Early this year, you likely saw the slew of cross-media optimization studies analyzing the implications of increasing and decreasing the online share within an overall campaign spend. Without a lot of effort, you quickly grasp the motivation: These research efforts are aimed squarely at the heads of traditional media planners. One can only ask if these online/offline reach/frequency studies are just another attempt to validate the medium, or have we finally struck a nerve with marketing decision makers?
We’ve crossed a chasm. As a participant in the development of one of these studies, I’ll give you the inside scoop. Here’s a look at what we set out to do and where we ended up.
Back in August 2002, we started planning a case study approach. We used industry-accepted media planning tools to assess how online media inclusion positively contributes to achieving advertisers’ stated objectives.
Charlie Buckwalter of Nielsen//NetRatings and its sister company, IMS, provided the data crunching and analysis. Kathryn Koegel of DoubleClick found the bucks to fund this little endeavor. (While naming names, I have to shamelessly plug Charlie, Kathryn, and their teams. Working with these folks was been one of the best collaborations I’ve had in the online industry. They worked their tails off. Mucho thanks.)
In return for our participation, we obtained client approval to provide advertising schedules for two brands for Q2 2002. We ponied up background and post-buy data, including:
- Detailed definition of the campaigns’ target audience
- Overall spend in print, network TV, cable, and Internet
- For network TV/cable, a list of networks with gross rating points (GRPs) per daypart and cost per point for each daypart
- For print, a list of publications with number of insertions and pages per publication
- For online, the number of impressions per site and total cost per site
The Rocket Science
So with that data, we set off to create various media mix simulations:
- Reallocate dollars from offline to online media.
- Retabulate target reach/frequency at low, medium, and high Internet spend (e.g., 2, 7, and 15 percent). By the way, these are not recommended target spending levels — just broad enough breaks in the data to determine impact.
- Examine the impact of the reallocation on the target audience delivery: offline, online, and total media.
- Reach our goal of showing the implications for future media strategy.
For the Media Rocket Scientist-Types
If you’re really into analytics, you’re probably wondering how we approached multi-media reach estimation. A few realities and parameters we worked with:
- No single-source research exists to adequately estimate multi-media schedule campaigns.
- A random duplication technique, although inadequate, was used to piece together audience reach across media channels. Though data integration techniques such as fusion have emerged to provide more precise estimates than random duplication, but they’re relatively new in the U.S. and still being tested.

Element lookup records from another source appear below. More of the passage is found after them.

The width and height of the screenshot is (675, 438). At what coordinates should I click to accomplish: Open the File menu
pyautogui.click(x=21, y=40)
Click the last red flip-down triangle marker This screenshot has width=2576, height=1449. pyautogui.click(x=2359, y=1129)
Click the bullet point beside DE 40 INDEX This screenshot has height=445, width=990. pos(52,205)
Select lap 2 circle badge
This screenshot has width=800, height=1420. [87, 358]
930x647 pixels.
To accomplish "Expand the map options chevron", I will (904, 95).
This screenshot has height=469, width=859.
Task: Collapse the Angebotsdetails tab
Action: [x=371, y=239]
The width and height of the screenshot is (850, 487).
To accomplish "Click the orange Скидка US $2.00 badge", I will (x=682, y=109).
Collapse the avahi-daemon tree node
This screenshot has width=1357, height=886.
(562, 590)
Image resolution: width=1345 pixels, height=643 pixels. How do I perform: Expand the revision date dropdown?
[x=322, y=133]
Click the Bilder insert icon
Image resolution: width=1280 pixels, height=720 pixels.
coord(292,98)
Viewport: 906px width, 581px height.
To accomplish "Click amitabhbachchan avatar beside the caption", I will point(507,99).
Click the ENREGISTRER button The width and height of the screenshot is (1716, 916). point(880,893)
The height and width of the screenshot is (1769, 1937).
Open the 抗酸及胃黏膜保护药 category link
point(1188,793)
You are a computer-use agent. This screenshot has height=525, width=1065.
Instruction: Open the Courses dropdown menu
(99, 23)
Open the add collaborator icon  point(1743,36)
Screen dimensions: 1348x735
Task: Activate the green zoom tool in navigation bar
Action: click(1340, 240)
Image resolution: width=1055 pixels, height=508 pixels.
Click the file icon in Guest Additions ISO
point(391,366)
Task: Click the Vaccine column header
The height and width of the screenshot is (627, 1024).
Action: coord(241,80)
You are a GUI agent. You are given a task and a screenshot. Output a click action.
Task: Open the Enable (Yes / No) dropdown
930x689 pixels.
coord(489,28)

- To get around this, we developed proprietary algorithms to estimate cross-media reach based on media exposure patterns found in MRI data.
The nitty-gritty algorithm details:
- Cross-media duplication was estimated through MRI media usage quintiles, using probability technique.
- Each target was evaluated independently. Media consumption relationships were applied to individual advertising schedules, critical for estimating multi-media quintiles.
(Whew. Time to pop an Advil. If you want more details, let me know. Now, on to the fun part.)
What We Found
Using data from an American Airlines campaign, we looked at the target audience composition for the specific campaign delivery and saw:
1)The online portion of the target is younger, male, and more upscale.
|Airline Target Profile|
|Total adults = 100 Index * Used Web in Past 30 Days|
|Source: MRI Spring 2002|
2. The online target watches less TV and reads more magazines.
3. When we performed a quintile analysis for GRPs and frequency, we saw a nice shift from high frequency cells to the lightly exposed.
4. Without giving away too many details, we were able to determine we could reach, with the same dollars, an incremental 3 million customers who would otherwise not have been affected by the schedule.
Where we net out is adding online to the mix results in reaching more of our target who are lightly exposed to our campaign. Sounds like a good result — more for your money, right?
I challenge the notion that just by adding online, incremental lift in GRPs and effective reach/frequency is the end goal. We’re just now beginning to understand a growing segment of media users who are what I like to call “info on-demanders.” These consumers prefer to access media that provides them with information they need when they want it. This is evidenced by the growth in online media usage, targeted print and select cable.
A quick personal example: I can no longer stand to sit through the six-minute weather segment on the 10 pm news and watch a talking head chatter about this, that, and the other. I can cruise through my own, personal forecast in 30 seconds on weather.com.
The importance of understanding this media behavior is clearer now that we can validate this segment as more affluent, better educated, and not watching a lot of TV.
At the end of the day, I have to ask, “Mr. Marketer, if you don’t include online in your media mix, are you willing to let the competition have 100 percent share of voice against some of your best customers?”